WHAT IS REQUIRED: Please work out how many lines below contain the word "Resources", and reply with only that number.

WORKING DATA:
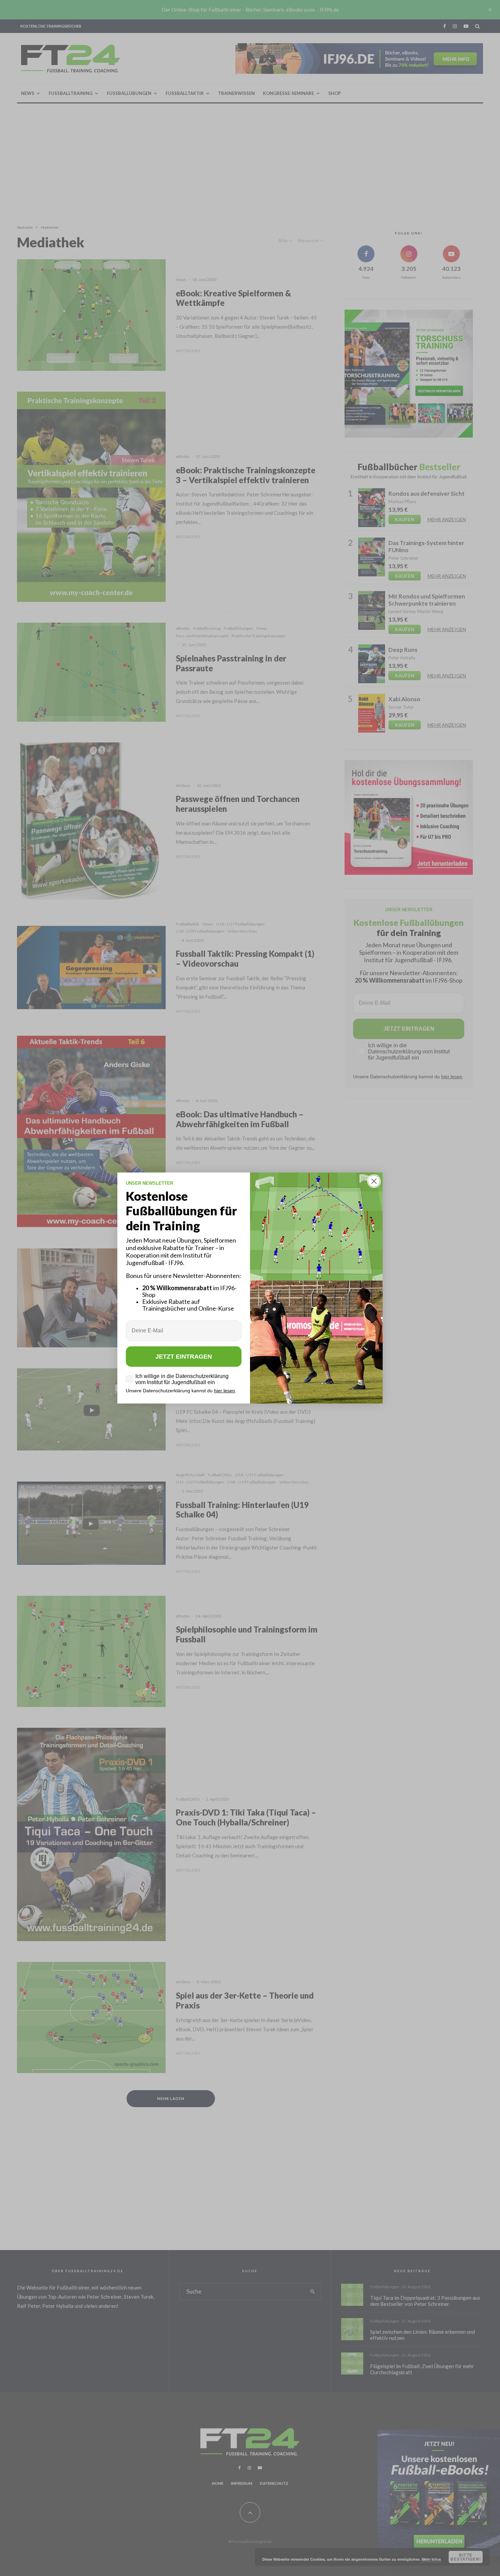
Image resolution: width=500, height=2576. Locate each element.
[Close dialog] (374, 1181)
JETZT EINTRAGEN (183, 1356)
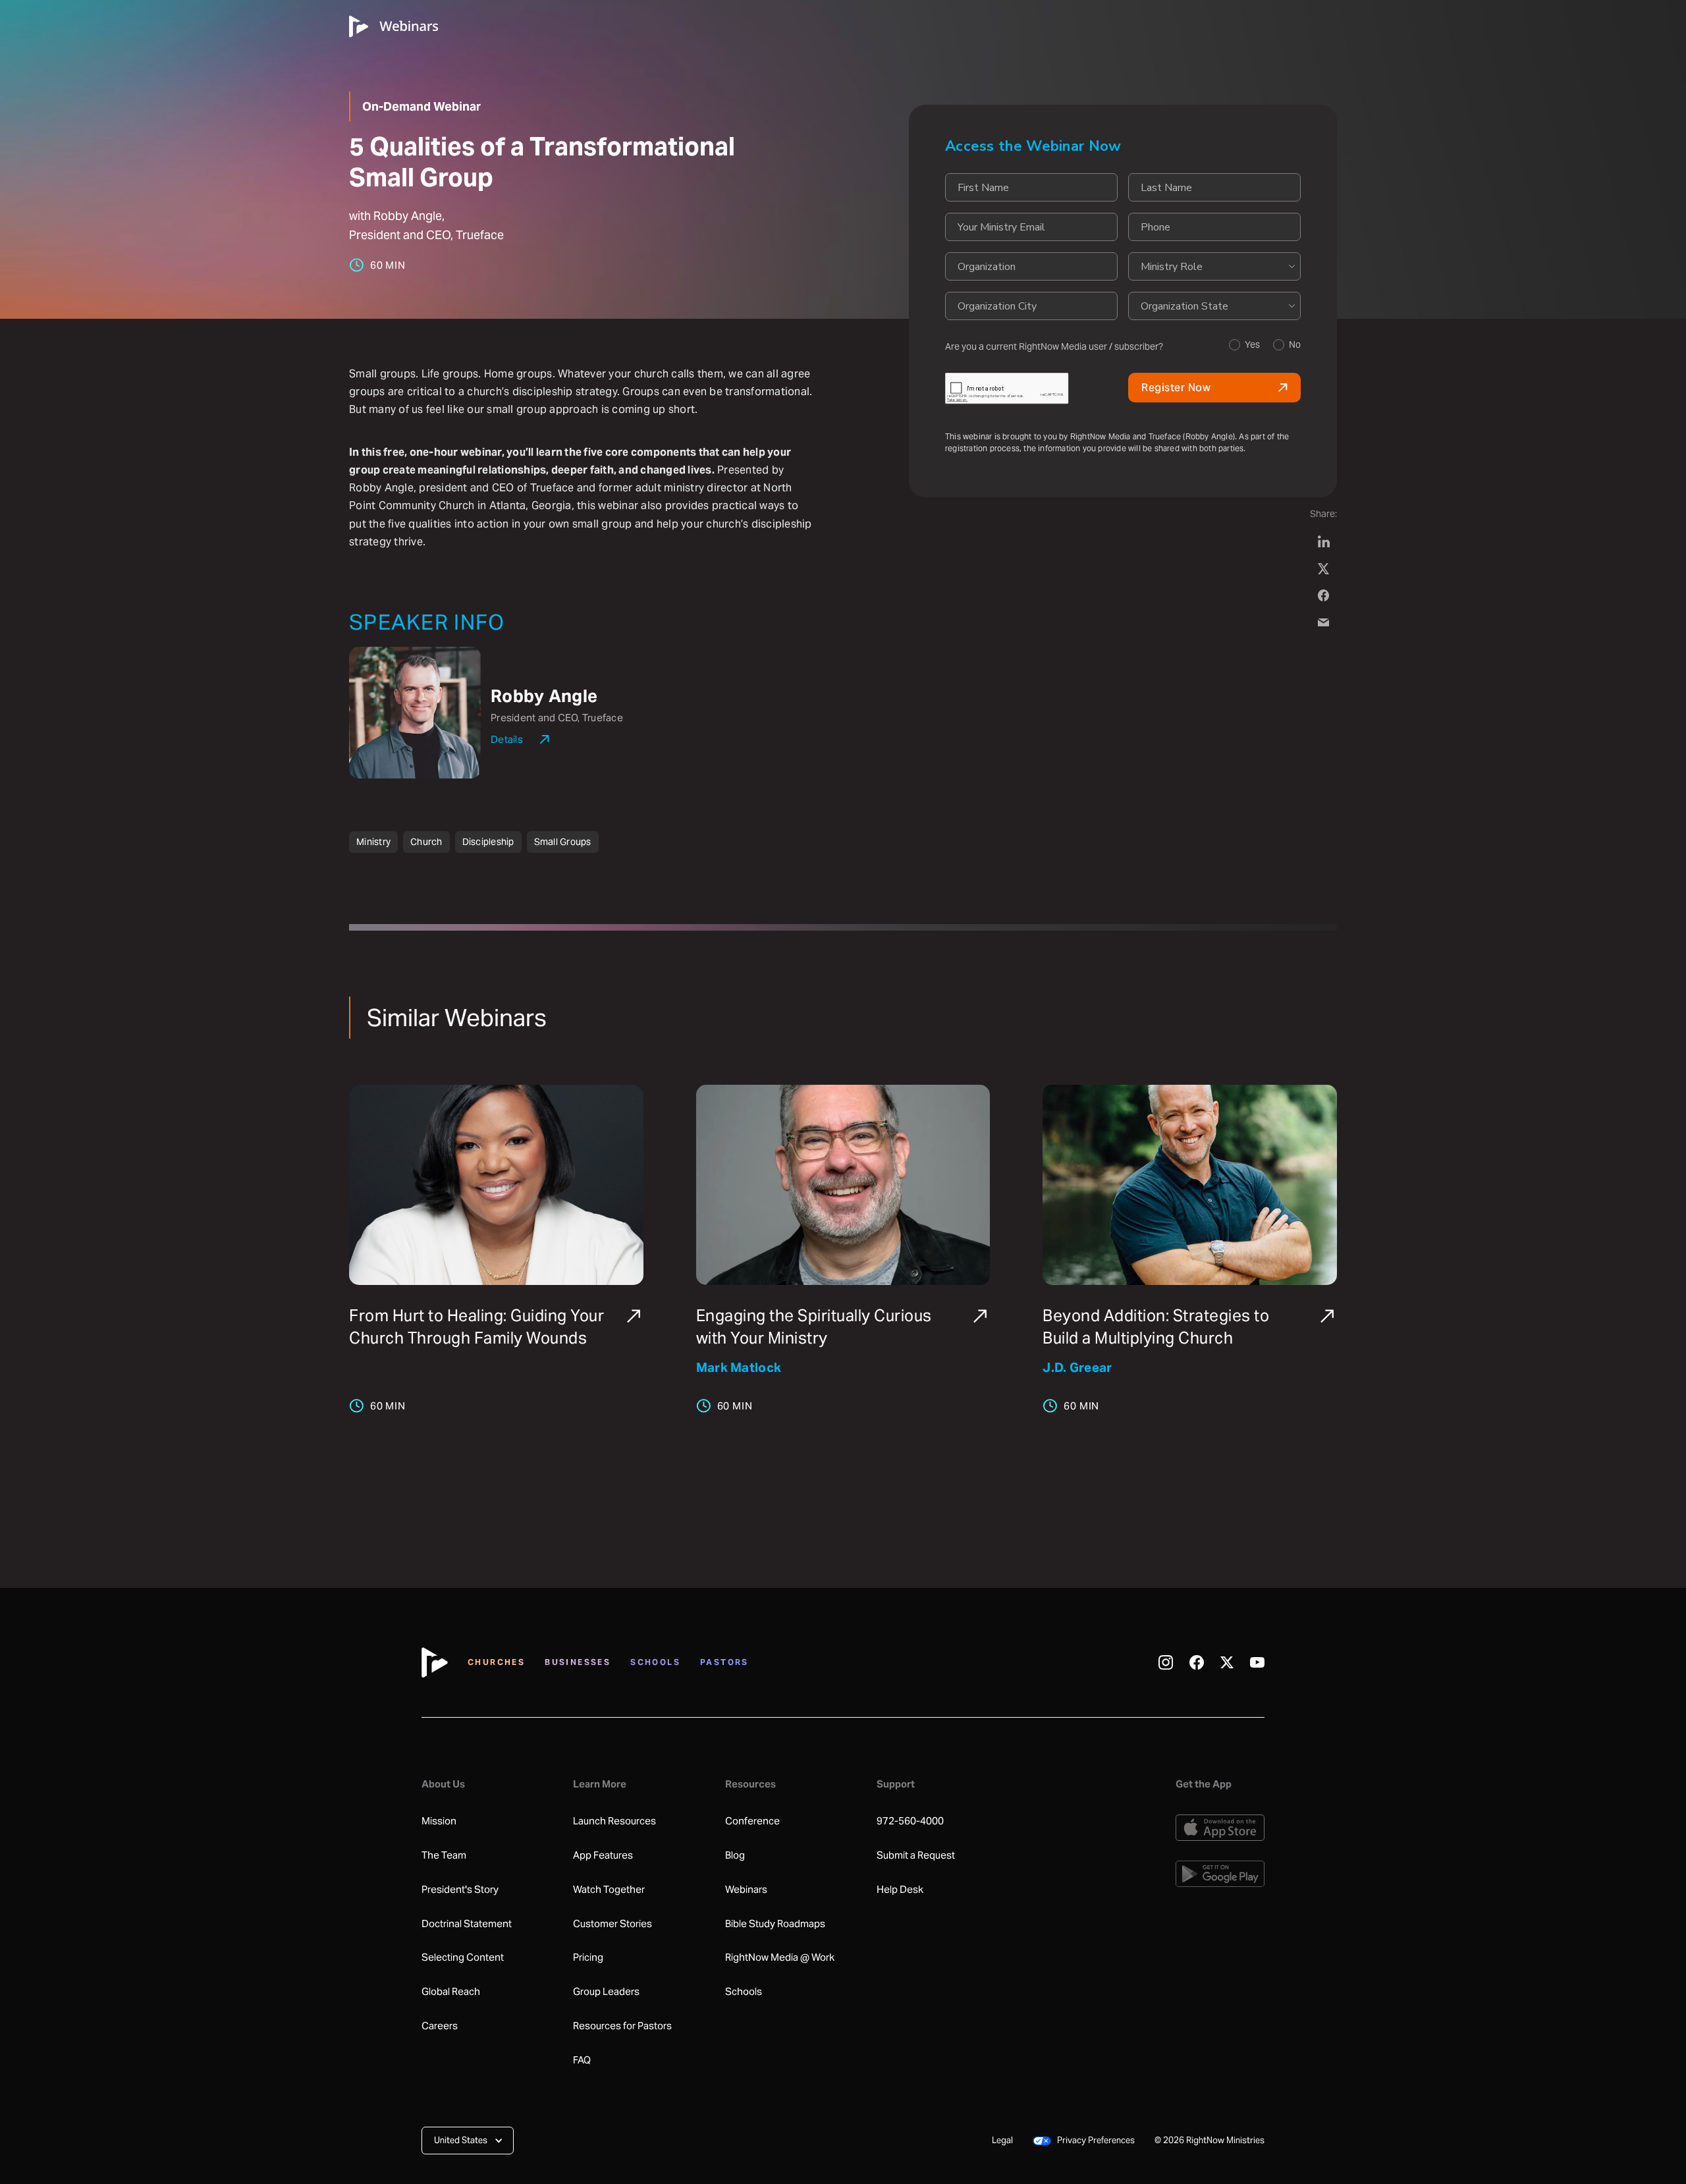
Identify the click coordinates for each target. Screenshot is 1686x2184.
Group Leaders (606, 1992)
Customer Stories (612, 1924)
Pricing (588, 1957)
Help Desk (900, 1890)
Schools (655, 1662)
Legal (1002, 2140)
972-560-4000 (910, 1821)
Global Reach (451, 1992)
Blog (735, 1855)
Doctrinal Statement (467, 1924)
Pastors (724, 1662)
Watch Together (609, 1890)
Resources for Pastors (622, 2026)
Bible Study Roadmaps (775, 1924)
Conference (752, 1821)
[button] (467, 2140)
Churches (496, 1662)
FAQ (582, 2060)
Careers (440, 2026)
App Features (603, 1855)
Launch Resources (614, 1821)
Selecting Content (463, 1957)
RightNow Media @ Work (779, 1957)
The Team (444, 1855)
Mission (439, 1821)
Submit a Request (916, 1855)
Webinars (746, 1890)
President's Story (460, 1890)
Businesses (578, 1662)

THE ANSWER: 2